Information:
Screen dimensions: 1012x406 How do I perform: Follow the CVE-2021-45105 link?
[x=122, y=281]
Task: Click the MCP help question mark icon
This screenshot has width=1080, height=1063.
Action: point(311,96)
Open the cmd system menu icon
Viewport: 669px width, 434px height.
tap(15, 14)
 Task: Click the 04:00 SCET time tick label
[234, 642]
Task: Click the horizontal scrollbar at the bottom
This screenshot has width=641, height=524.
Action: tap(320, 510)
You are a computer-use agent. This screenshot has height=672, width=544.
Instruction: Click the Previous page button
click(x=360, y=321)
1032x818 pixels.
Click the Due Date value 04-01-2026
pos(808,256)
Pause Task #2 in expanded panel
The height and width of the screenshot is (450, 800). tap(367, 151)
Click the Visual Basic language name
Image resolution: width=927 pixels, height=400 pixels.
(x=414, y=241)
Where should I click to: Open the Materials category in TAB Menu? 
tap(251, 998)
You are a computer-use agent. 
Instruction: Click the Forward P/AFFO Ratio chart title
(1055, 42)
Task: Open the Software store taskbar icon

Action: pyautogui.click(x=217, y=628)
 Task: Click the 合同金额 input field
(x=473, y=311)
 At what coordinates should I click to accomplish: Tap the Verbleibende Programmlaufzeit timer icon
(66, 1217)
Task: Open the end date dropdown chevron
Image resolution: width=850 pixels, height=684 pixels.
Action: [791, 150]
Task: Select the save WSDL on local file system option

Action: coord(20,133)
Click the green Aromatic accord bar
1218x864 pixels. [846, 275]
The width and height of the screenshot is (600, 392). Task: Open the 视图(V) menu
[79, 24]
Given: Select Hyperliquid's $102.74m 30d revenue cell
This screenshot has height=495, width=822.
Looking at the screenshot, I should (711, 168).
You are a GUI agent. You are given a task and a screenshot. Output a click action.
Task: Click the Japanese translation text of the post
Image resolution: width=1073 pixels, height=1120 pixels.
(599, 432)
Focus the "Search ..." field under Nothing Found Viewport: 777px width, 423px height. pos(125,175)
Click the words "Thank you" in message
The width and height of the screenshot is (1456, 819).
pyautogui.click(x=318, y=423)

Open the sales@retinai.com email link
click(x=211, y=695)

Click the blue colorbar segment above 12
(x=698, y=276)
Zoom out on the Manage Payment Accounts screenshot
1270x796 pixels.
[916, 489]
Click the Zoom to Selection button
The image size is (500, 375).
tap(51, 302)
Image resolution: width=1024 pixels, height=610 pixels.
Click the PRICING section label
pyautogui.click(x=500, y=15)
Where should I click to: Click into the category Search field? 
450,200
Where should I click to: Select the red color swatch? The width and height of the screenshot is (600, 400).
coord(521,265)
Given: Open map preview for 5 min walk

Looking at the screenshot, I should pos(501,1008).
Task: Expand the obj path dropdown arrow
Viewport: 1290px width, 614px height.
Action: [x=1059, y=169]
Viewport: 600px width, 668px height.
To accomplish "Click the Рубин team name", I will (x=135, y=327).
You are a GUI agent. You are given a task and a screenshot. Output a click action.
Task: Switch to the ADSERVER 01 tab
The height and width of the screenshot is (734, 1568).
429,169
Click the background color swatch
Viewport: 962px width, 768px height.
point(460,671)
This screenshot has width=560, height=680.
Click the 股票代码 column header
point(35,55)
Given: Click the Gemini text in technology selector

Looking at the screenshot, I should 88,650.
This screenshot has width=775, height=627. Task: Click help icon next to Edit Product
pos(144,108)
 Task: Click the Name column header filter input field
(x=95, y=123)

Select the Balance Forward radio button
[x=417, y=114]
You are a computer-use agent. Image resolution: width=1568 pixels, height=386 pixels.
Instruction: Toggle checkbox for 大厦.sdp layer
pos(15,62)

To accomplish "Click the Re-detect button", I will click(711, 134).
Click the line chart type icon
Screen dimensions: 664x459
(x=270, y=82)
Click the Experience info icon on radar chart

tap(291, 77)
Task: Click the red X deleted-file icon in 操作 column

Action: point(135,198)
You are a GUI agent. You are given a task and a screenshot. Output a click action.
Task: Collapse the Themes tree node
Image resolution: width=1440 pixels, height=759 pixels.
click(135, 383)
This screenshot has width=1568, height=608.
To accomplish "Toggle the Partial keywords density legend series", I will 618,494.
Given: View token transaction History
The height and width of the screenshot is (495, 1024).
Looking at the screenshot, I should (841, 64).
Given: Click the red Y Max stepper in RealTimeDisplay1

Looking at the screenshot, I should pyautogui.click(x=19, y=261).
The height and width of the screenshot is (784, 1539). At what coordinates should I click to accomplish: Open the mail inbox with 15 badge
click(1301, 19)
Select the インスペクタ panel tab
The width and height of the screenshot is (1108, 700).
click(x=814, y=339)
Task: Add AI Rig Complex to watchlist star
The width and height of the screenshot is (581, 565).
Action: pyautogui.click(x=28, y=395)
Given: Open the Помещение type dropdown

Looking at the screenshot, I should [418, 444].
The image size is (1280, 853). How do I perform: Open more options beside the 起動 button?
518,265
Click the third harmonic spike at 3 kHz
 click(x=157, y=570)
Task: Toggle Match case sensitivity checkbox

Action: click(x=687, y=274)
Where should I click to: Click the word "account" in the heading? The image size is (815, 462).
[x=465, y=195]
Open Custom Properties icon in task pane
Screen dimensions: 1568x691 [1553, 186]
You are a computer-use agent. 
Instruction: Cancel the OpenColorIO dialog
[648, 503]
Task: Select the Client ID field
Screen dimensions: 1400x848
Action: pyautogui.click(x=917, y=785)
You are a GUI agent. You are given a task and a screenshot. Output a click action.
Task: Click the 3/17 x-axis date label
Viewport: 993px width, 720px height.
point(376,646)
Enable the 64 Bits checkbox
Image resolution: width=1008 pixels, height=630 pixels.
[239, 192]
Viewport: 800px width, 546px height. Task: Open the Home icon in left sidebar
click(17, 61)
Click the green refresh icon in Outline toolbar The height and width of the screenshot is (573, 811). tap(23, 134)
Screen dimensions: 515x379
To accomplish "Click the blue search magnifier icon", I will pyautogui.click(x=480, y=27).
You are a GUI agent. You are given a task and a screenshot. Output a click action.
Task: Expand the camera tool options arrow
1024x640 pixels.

Brief:
The answer is a single number: how many lines in the data above hold the string "computer".

Response below:
4